Manual Distributed Training Example

Manual distributed training connects one or more networked machines to distribute CopyCat's training load using the command line, freeing up your local machine so you can keep working. Distributed training works between two or more macOS and Linux machines or between two or more Windows machines running IPv6.

Check Network Connections Between Machines

You can use a simple network tool such as iperf3 to check connectivity between machines before setting up distributed training. See https://iperf.fr/iperf-download.php for details on iperf and how to install it on your OS.

To test if two machines can share data, install iperf on both machines to setup a dummy client-server system, and then run the following commands from the terminal or command prompt:

On Machine 1 with the IP address <IP-address-1>, launch a server on port 30000:

iperf -s -i 10 -p 30000

On Machine 2 with the IP address <IP-address-2>, connect a client to the server on port 30000:

iperf -i 10 -c <IP-address-1> -p 30000

If it works, those machines can run distributed training.

Distribute Training Between Machines

Distributed Training in CopyCat is controlled through the following environment variables:

Note:  If you omit one of the four required environment variables, CopyCat runs in non-distributed mode and Nuke is locked until training completes or is stopped.

Note:  If you encounter network address errors on Windows, make sure there are not trailing spaces directly after the IP address in the environment variable.

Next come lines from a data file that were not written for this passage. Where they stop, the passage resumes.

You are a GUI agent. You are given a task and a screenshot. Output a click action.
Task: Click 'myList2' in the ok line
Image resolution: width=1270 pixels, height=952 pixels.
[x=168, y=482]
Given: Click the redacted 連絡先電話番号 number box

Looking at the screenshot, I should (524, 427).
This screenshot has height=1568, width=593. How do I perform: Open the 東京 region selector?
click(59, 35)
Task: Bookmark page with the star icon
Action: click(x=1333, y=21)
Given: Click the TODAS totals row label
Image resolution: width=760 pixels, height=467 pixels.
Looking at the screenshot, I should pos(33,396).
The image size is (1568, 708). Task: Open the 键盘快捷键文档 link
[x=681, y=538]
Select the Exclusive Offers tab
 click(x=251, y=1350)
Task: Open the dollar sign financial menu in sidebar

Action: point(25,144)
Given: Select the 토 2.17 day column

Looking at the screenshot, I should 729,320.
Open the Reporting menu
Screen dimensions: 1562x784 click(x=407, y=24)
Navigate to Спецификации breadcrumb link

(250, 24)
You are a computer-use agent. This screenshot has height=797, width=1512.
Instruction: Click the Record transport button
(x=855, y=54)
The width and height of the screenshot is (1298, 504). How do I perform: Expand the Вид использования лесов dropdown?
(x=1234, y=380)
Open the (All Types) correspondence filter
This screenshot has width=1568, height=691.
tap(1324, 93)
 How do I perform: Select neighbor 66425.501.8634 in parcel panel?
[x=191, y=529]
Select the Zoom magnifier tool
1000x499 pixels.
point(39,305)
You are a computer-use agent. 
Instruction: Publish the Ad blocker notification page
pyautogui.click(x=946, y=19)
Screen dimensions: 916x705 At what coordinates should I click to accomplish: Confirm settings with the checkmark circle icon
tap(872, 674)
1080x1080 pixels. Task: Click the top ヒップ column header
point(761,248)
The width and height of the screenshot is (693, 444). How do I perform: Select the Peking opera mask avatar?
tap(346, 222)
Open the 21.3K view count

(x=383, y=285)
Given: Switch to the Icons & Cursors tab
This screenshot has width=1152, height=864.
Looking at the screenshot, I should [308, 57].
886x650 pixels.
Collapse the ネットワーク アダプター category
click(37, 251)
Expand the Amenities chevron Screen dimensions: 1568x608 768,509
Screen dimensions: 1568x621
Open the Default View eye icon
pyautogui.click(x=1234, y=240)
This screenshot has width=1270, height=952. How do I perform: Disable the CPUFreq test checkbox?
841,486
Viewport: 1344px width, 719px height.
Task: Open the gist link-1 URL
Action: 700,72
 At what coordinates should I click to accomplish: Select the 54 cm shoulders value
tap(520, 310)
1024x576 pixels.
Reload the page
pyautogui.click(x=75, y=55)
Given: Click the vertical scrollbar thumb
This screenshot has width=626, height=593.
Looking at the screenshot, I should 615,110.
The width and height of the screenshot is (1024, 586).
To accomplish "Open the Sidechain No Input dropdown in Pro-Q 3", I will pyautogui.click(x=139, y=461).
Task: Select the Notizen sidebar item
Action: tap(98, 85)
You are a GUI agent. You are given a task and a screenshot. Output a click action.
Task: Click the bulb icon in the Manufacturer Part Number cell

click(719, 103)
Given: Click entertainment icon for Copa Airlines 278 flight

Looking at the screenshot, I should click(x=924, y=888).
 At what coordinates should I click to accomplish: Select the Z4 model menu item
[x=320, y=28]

Run Distributed Training on Two Linux/Mac Machines

This example uses IP address variables, <IP-address-1> and <IP-address-2>, and we're assuming that the CopyCat node in <your-nuke-script.nk> is CopyCat1.

On Machine 1 (<IP-address-1>):

COPYCAT_MAIN_ADDR=<IP-address-1> COPYCAT_MAIN_PORT=30000 COPYCAT_LOCAL_ADDR=<IP-address-1> COPYCAT_RANK=0 COPYCAT_WORLD_SIZE=2 ./Nuke14.1 -F 1 -X CopyCat1 --gpu <your-nuke-script>.nk

On Machine 2 (<IP-address-2>):

COPYCAT_MAIN_ADDR=<IP-address-1> COPYCAT_MAIN_PORT=30000 COPYCAT_LOCAL_ADDR=<IP-address-2> COPYCAT_RANK=1 COPYCAT_WORLD_SIZE=2 ./Nuke14.1 -F 1 -X CopyCat1 --gpu <your-nuke-script>.nk

Run Distributed Training on Two Windows Machines

Running Distributed Training on Windows is the same as on Linux/Mac, but you may need to turn off the Windows firewall on both machines. You can use both IPv6 and IPv4 for the COPYCAT_MAIN_ADDR and COPYCAT_LOCAL_ADDR, but be aware that IPv4 displays errors on the command line.